Acting Secretary McAleenan at the CISA Cyber Summit

Release Date: September 19, 2019

Thank you, Director Krebs, for the kind introduction, and thank you for your leadership of our nation’s newest government agency, the Cybersecurity and Infrastructure Security Agency. The expertise and years of experience that you bring to the table, and the way you work with partners and stakeholders in and out of government, make you a tremendous asset to the agency and the Department of Homeland Security mission. Also, thank you to Secretary Esper for joining the Summit this afternoon, having our two Departments closely aligned in this effort is essential. We appreciate the Secretary’s and General Paul Nakasone’s leadership and commitment to our nation’s diverse and essential cyber missions.

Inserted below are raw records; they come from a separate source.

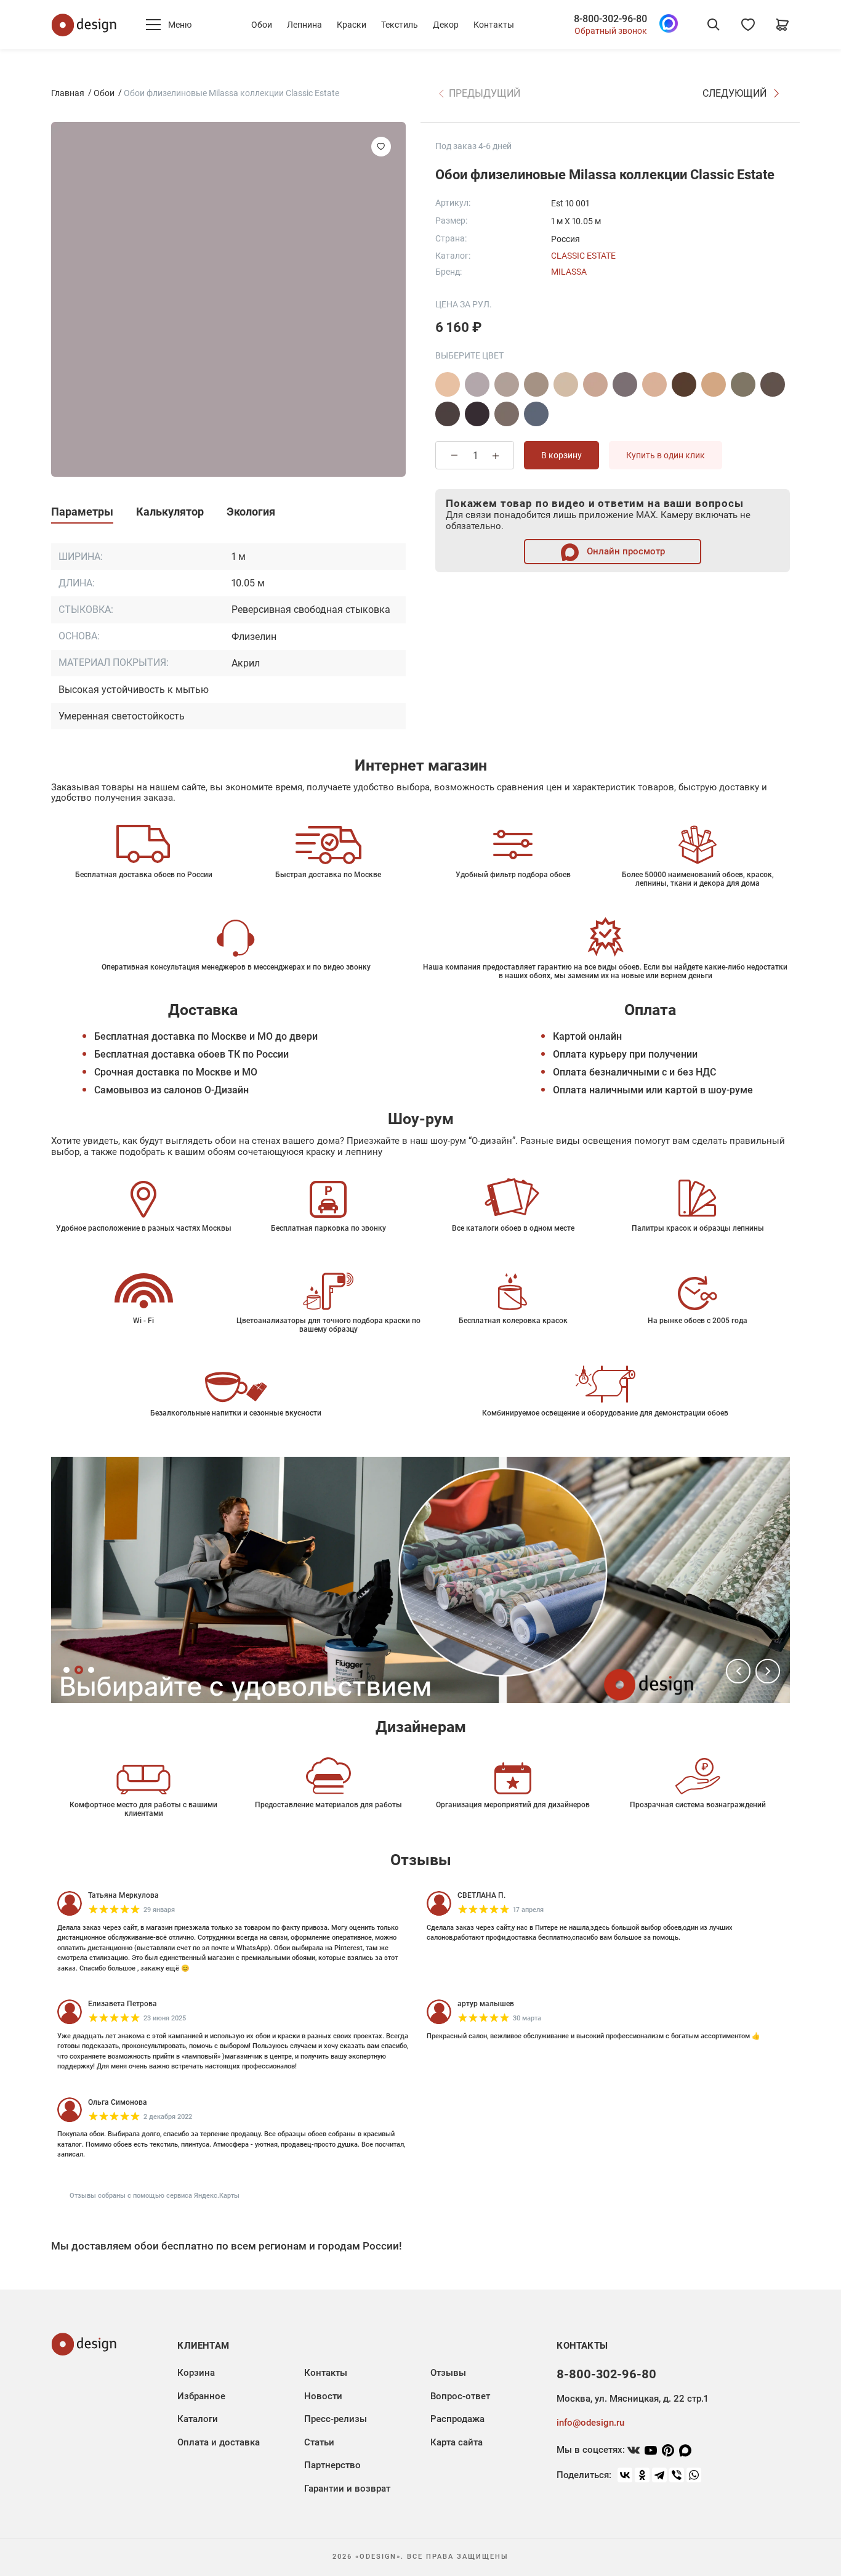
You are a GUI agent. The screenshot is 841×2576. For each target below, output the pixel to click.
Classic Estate (583, 256)
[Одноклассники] (642, 2475)
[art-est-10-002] (477, 384)
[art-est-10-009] (447, 414)
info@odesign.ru (590, 2422)
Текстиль (399, 25)
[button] (738, 1671)
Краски (351, 25)
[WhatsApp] (693, 2475)
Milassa (569, 272)
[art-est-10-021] (536, 414)
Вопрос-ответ (460, 2396)
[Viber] (676, 2475)
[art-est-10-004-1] (713, 384)
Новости (323, 2396)
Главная (67, 93)
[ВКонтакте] (625, 2475)
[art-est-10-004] (684, 384)
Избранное (201, 2396)
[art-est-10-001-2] (447, 384)
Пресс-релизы (335, 2418)
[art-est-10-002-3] (565, 384)
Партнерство (332, 2465)
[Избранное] (748, 24)
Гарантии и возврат (347, 2488)
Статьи (319, 2442)
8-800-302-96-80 (610, 19)
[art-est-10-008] (772, 384)
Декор (446, 25)
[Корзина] (782, 24)
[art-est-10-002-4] (595, 384)
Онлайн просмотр (624, 551)
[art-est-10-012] (506, 414)
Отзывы (448, 2372)
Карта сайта (456, 2442)
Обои (261, 25)
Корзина (196, 2372)
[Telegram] (659, 2475)
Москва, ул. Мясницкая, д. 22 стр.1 (632, 2398)
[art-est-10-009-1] (477, 414)
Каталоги (197, 2418)
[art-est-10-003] (654, 384)
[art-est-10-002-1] (506, 384)
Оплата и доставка (218, 2442)
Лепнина (304, 25)
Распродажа (457, 2418)
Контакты (493, 25)
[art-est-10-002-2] (536, 384)
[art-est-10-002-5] (625, 384)
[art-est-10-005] (743, 384)
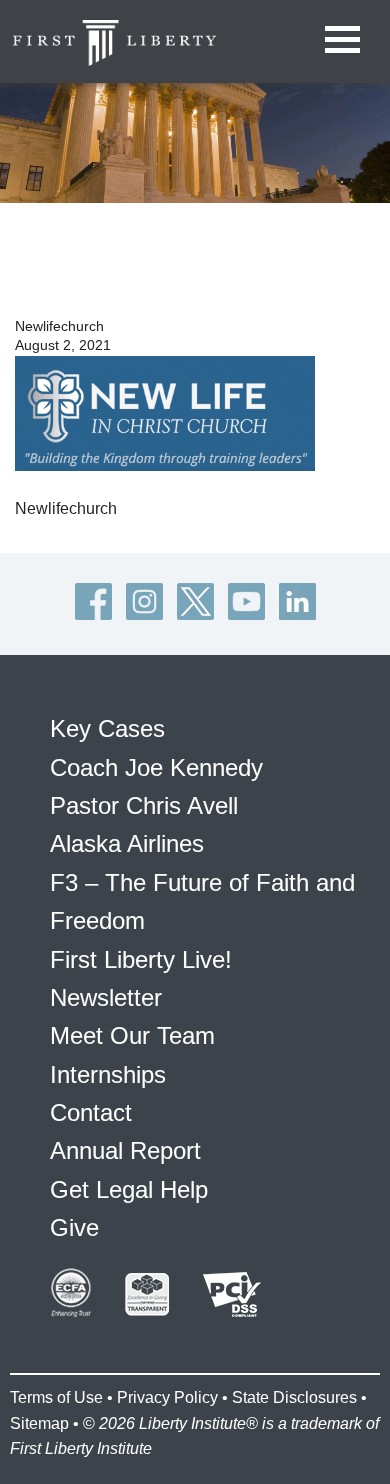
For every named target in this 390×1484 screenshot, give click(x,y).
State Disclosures (294, 1397)
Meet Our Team (132, 1035)
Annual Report (125, 1150)
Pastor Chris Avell (144, 805)
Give (74, 1227)
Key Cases (107, 728)
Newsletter (106, 997)
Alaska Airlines (127, 843)
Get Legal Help (129, 1189)
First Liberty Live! (141, 959)
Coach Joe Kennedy (156, 767)
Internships (108, 1074)
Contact (91, 1112)
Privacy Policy (167, 1397)
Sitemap (39, 1423)
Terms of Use (56, 1397)
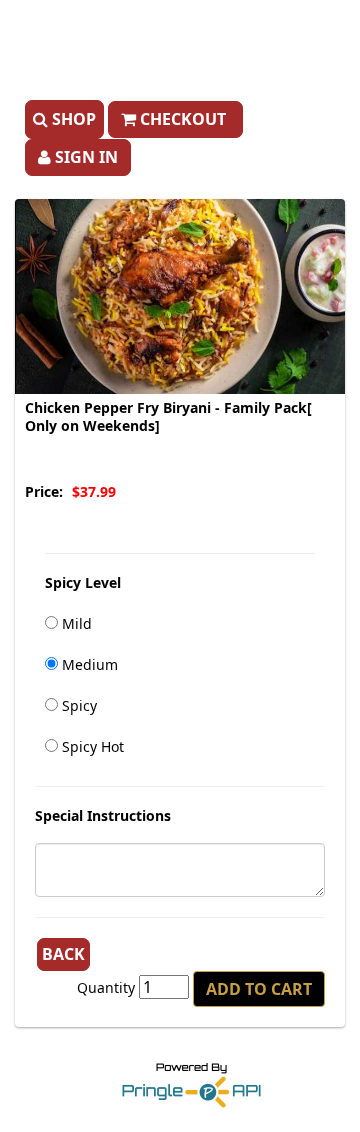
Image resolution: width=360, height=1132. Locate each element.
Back (63, 954)
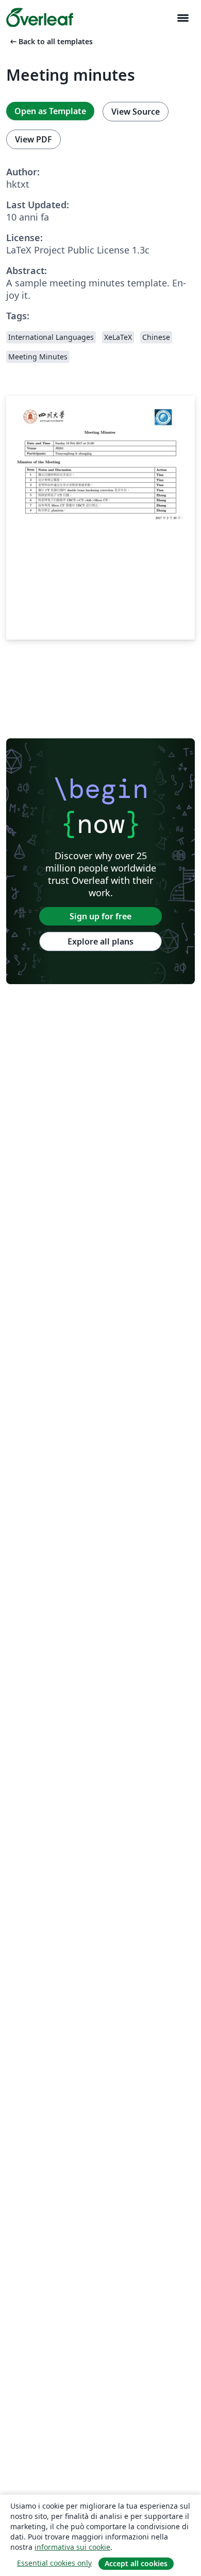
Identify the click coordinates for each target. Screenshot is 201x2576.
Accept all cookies (136, 2563)
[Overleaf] (39, 17)
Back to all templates (50, 41)
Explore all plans (100, 941)
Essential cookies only (54, 2563)
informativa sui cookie (72, 2547)
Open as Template (50, 111)
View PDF (33, 139)
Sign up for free (100, 916)
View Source (135, 111)
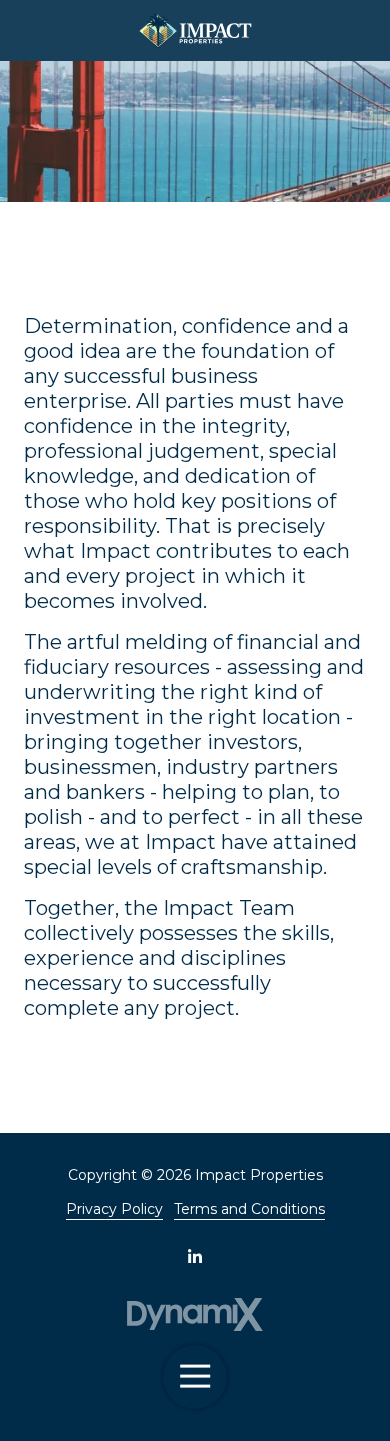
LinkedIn (195, 1256)
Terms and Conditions (249, 1209)
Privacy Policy (114, 1209)
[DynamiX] (195, 1314)
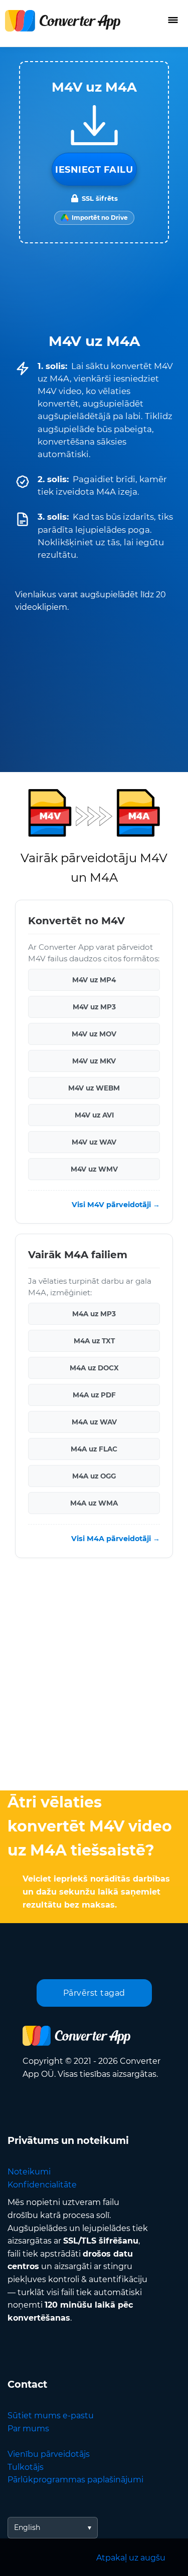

I am excited to join you at the end of Day 2 for CISA’s 2nd Annual National Cybersecurity Summit among our partners in the interagency, industry, and private sector. I am fortunate to have made it here via Laredo, San Diego, and New York since Tuesday, but I thought it would be important to join this group to talk about DHS and the Administration’s cybersecurity efforts.

I’d like to thank all of you in the audience, watching the live-stream, and of course – CISA and DHS professionals – for the work you do to protect our country and its critical infrastructure. Threats to the homeland and our national security are persistent and pervasive. As our world becomes increasingly networked, it has acute impacts on homeland security—resulting in a landscape where a siloed sector and asset-specific approach is insufficient to defend against the threats we face.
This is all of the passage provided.